Utah ‘guru’ preached keys to wealth, then went bust

For those who attended Mike Watson’s seminars on investing in real estate over a four-year period beginning in late 2004, the Mapleton man was a contradictory mixture of a spell-binding, inspirational speaker and a salesman of pure hokum.

His time on stage at seminars around the country ran from messianic zeal to mockery, to bullying, to rages and to tears.

Here was a man who, after all, was selling rebundled property-investment wisdom, along with a pack of lies, according to lawsuits and interviews with people who paid him thousands of dollars to learn the secrets of real estate investing.

Investors poured in $27.5 million on assurances from Watson that he had never lost money on a deal. Then in 2009, Watson stopped making interest payments and didn’t return investors’ principal.

Now, Mike Watson, 41, is in the legal cross hairs of state regulators and the Securities and Exchange Commission, and is the defendant in various lawsuits.

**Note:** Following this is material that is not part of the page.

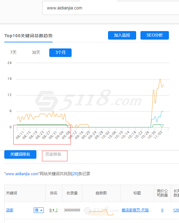179x223 pixels.
Task: Click the 加入监控 button
Action: [122, 35]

Starting out » Watson, who through his attorney would not comment for this story, studied psychology at Brigham Young University and mowed lawns for a property management company, according to one of his books. It was while riding a lawn mower that, inspired by the money his parents were making by investing in real estate, Watson says he decided to do the same.

He bought his first property, and after finishing college, became a real estate agent and did some investing of his own.